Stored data
┌──
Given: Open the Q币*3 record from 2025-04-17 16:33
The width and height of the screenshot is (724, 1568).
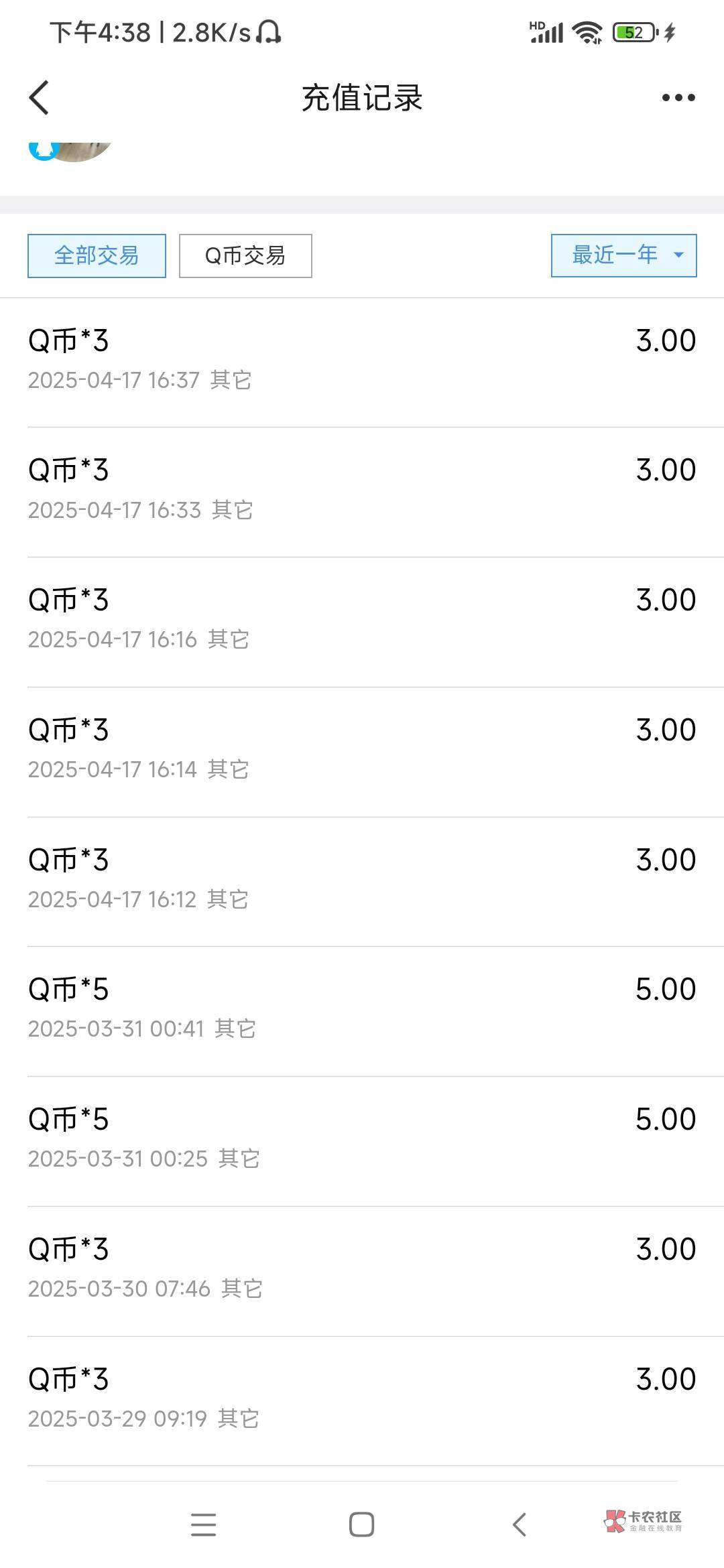Looking at the screenshot, I should tap(362, 490).
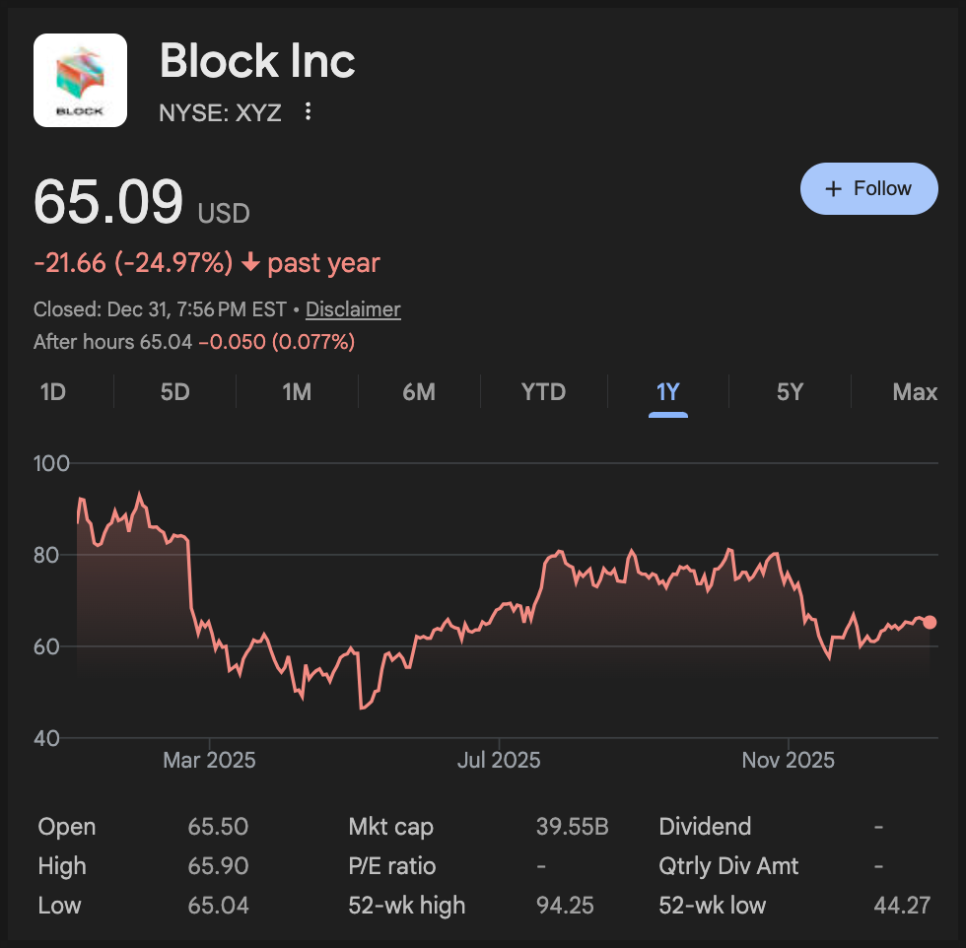The width and height of the screenshot is (966, 948).
Task: Show the Max price history
Action: [914, 392]
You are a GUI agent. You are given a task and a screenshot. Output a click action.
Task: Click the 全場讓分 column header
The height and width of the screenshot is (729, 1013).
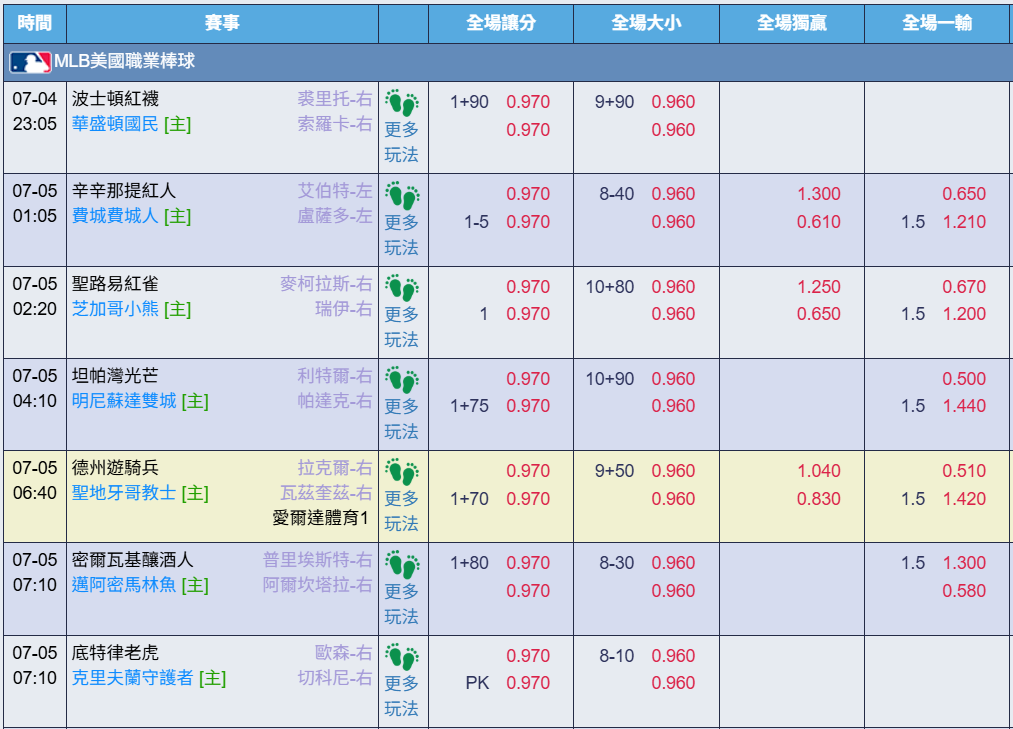pos(501,23)
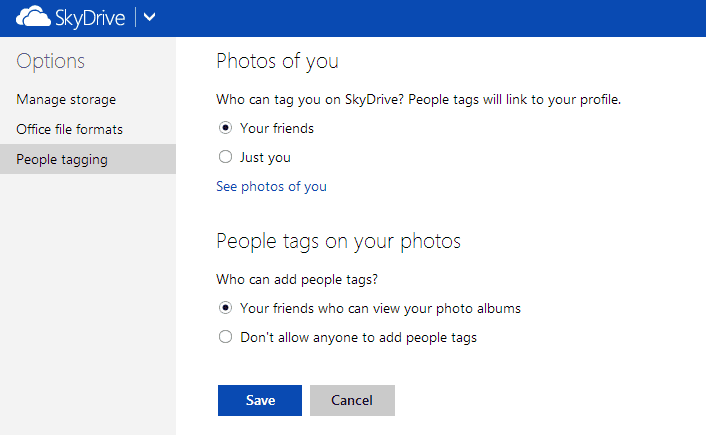The height and width of the screenshot is (435, 706).
Task: Open the dropdown chevron beside SkyDrive
Action: click(x=149, y=17)
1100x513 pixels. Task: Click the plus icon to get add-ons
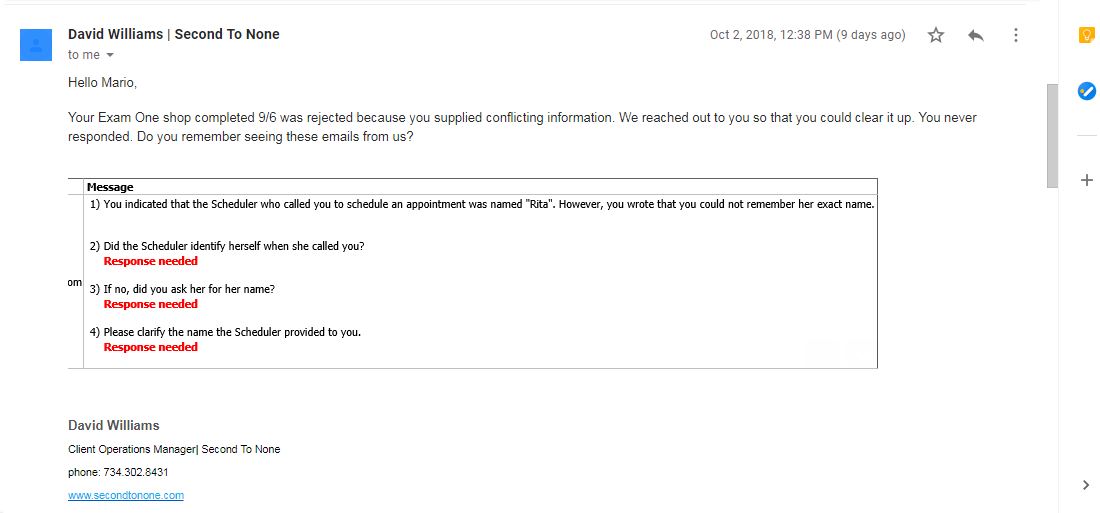1087,180
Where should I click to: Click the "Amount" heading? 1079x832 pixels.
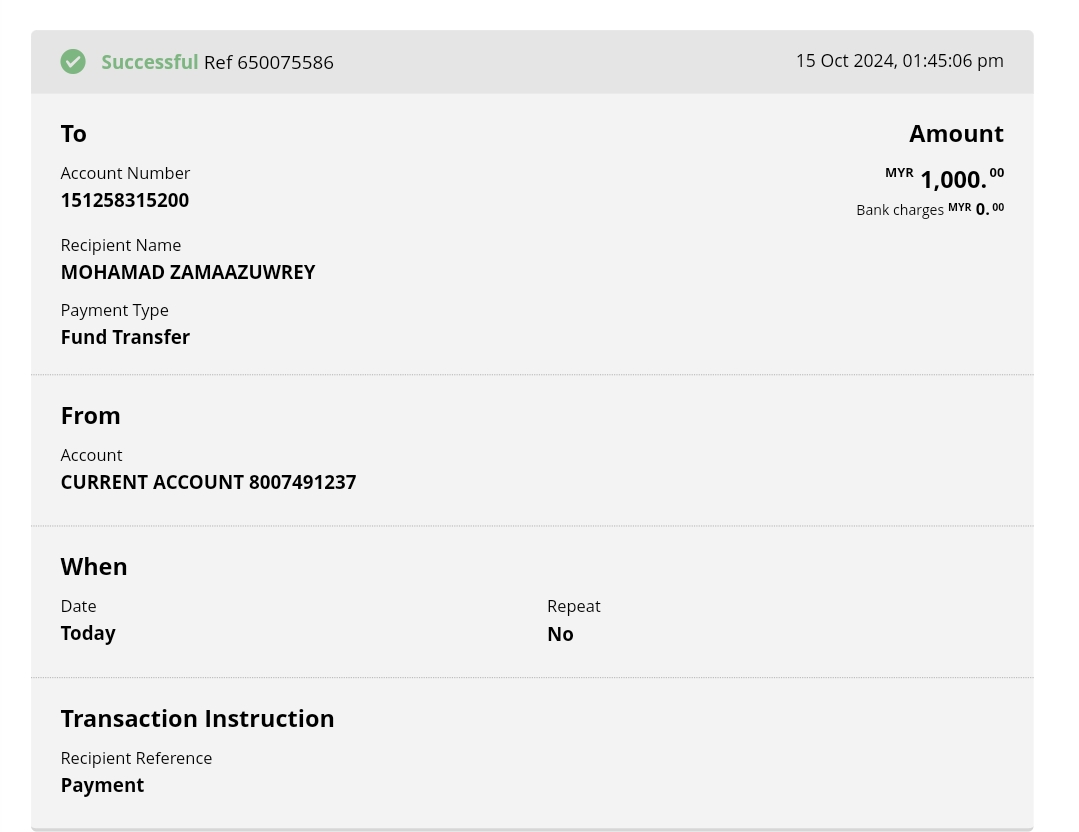tap(956, 133)
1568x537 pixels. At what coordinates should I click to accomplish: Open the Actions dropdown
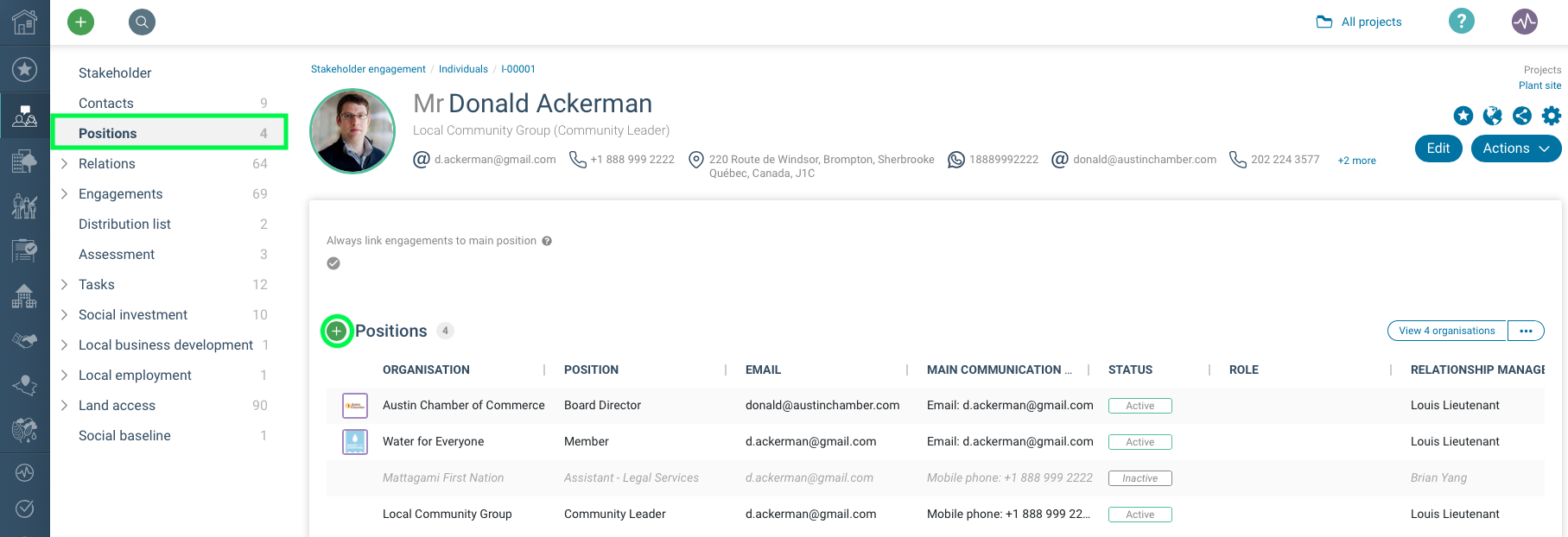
└──
## Exercise requirements
From the line containing "Where should I" to the last line of the records above, return each line exactly, both ends included, and nothing more. Leave out the pictures.

## Task solution
Where should I click to: Click the "Amount" heading? 1079x832 pixels.
tap(956, 133)
1568x537 pixels. At what coordinates should I click to accomplish: Open the Actions dropdown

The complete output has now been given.